- **Task statement**
Only lines with the word "computer" are wanted; copy each of them from the listing below.

- **Dataset records**
[Start of section]
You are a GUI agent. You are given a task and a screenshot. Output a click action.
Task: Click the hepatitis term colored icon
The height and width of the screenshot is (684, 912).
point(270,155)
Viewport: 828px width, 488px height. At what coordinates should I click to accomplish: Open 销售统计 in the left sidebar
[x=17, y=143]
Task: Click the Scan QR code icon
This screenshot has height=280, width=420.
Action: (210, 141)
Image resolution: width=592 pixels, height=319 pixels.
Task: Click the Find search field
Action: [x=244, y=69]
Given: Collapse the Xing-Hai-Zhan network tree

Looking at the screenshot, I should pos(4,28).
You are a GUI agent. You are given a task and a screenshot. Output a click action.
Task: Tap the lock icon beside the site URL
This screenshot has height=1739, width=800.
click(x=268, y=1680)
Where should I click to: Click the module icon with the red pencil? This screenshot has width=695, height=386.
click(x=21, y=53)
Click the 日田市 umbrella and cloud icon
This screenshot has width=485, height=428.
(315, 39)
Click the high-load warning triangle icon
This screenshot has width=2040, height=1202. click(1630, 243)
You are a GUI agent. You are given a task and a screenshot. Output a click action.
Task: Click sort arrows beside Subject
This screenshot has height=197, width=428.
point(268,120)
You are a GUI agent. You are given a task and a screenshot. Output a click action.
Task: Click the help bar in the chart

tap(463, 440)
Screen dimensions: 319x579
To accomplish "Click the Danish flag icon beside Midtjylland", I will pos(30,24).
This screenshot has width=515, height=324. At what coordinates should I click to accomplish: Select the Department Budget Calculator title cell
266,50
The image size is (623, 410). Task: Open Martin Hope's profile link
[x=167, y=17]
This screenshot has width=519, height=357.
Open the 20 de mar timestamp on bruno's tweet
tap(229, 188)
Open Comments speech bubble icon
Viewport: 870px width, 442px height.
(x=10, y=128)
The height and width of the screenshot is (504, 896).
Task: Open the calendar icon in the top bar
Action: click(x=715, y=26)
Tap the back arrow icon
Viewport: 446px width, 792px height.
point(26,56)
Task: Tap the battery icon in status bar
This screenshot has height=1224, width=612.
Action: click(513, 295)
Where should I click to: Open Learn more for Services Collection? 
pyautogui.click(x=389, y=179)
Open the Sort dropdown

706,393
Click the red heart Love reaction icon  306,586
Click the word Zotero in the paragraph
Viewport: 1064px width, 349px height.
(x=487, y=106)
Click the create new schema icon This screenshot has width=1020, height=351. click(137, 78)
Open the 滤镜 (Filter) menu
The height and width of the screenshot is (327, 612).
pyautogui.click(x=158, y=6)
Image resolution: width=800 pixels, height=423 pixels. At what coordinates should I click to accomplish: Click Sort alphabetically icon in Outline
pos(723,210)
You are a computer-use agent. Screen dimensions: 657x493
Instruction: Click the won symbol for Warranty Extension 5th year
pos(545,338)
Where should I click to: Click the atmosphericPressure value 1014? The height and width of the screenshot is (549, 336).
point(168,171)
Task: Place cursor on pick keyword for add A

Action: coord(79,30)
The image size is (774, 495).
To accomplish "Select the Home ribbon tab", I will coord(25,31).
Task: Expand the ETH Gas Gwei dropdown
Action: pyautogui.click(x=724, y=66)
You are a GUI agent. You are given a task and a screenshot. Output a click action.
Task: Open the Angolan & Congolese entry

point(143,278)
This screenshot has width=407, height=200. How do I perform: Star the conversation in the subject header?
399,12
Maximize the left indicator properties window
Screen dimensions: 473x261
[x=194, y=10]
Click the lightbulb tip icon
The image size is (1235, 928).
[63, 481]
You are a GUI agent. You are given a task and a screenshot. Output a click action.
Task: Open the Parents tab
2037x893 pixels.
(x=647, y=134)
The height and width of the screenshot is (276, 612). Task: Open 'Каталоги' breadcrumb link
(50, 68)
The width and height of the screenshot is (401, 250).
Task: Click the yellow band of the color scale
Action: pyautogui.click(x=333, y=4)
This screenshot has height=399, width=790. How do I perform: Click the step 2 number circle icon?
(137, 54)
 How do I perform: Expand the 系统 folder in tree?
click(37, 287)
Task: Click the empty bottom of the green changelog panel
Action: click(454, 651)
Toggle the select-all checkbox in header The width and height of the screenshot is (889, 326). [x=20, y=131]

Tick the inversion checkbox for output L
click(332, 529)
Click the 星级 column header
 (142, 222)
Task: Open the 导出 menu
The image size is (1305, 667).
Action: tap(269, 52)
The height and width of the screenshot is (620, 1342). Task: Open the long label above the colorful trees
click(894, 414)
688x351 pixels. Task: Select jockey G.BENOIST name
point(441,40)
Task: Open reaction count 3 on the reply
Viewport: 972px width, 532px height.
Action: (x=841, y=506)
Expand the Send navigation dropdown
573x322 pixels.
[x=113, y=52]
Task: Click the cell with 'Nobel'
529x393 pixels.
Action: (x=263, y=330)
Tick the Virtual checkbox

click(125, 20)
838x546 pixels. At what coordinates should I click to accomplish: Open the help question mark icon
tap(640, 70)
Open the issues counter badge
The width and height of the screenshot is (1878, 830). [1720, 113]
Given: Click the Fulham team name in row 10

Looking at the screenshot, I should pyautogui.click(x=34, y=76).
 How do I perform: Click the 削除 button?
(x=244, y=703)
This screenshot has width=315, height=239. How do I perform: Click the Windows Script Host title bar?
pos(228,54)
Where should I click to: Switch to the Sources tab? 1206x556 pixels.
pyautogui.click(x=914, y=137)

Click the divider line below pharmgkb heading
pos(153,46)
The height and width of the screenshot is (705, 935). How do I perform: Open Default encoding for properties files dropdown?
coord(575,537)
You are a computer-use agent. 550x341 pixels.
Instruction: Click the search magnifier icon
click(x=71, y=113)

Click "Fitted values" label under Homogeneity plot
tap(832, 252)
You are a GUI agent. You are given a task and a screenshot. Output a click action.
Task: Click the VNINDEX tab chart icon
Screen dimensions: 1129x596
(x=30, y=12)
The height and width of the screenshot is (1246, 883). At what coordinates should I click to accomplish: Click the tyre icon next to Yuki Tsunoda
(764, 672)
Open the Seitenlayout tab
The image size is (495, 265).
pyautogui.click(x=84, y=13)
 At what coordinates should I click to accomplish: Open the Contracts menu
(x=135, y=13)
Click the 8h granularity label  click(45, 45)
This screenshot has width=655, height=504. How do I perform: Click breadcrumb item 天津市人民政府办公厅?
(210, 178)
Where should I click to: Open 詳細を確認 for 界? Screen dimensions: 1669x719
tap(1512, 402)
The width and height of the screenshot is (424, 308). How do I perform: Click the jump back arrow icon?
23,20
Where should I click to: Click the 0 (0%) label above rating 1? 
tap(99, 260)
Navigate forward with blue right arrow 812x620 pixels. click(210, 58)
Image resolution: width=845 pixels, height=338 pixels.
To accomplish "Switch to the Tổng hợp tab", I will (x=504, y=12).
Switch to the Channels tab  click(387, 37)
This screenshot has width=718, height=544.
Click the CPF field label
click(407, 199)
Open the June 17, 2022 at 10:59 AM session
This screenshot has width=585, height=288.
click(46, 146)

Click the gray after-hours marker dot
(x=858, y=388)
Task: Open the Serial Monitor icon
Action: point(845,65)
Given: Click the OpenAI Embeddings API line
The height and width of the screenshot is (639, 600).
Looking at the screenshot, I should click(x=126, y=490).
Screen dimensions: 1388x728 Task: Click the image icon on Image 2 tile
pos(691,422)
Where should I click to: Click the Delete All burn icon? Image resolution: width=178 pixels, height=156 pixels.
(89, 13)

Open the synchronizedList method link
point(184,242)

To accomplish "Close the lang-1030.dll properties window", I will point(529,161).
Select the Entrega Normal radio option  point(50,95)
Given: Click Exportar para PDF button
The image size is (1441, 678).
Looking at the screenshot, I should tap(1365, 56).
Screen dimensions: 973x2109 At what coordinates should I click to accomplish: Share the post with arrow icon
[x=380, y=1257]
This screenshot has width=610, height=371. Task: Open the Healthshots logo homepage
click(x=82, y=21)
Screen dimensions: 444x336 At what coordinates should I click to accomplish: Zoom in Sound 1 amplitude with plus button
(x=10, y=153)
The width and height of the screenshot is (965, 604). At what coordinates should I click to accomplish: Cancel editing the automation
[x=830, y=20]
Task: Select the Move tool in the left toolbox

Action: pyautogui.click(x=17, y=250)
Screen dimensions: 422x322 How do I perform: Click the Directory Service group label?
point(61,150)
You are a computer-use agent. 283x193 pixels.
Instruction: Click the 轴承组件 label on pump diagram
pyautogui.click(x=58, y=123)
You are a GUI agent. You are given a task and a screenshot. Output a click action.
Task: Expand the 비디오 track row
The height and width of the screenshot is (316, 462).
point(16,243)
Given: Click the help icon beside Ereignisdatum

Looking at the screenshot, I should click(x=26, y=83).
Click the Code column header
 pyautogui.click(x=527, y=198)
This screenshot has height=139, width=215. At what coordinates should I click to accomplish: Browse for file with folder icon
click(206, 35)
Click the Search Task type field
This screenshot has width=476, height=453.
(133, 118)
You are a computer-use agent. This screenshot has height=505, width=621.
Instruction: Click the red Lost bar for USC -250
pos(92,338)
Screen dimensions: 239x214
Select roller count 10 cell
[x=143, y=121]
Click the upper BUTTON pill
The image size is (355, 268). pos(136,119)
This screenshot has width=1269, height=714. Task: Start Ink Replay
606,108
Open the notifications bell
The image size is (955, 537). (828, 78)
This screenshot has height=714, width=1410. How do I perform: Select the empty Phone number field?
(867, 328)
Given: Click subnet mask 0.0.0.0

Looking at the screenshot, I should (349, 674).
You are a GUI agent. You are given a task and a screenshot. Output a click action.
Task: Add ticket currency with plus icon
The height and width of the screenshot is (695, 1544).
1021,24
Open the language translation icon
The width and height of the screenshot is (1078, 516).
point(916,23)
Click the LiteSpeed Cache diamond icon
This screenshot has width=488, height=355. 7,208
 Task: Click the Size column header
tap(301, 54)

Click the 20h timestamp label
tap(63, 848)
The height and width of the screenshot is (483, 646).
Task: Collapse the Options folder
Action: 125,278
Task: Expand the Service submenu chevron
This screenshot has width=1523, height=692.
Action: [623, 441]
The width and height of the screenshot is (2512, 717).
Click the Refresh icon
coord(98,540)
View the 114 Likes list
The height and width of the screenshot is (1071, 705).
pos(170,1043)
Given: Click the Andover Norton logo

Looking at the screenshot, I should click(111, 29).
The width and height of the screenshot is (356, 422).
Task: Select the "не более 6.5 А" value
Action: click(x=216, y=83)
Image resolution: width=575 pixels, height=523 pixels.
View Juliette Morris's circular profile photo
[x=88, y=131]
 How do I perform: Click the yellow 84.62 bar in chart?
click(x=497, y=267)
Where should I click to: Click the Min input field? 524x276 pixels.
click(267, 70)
[End of section]
- **Answer to the problem**
You are a computer-use agent. Screen dimensions: 657x493
You are a computer-use agent. 550x341 pixels.
You are a computer-use agent. 283x193 pixels.
You are a computer-use agent. This screenshot has height=505, width=621.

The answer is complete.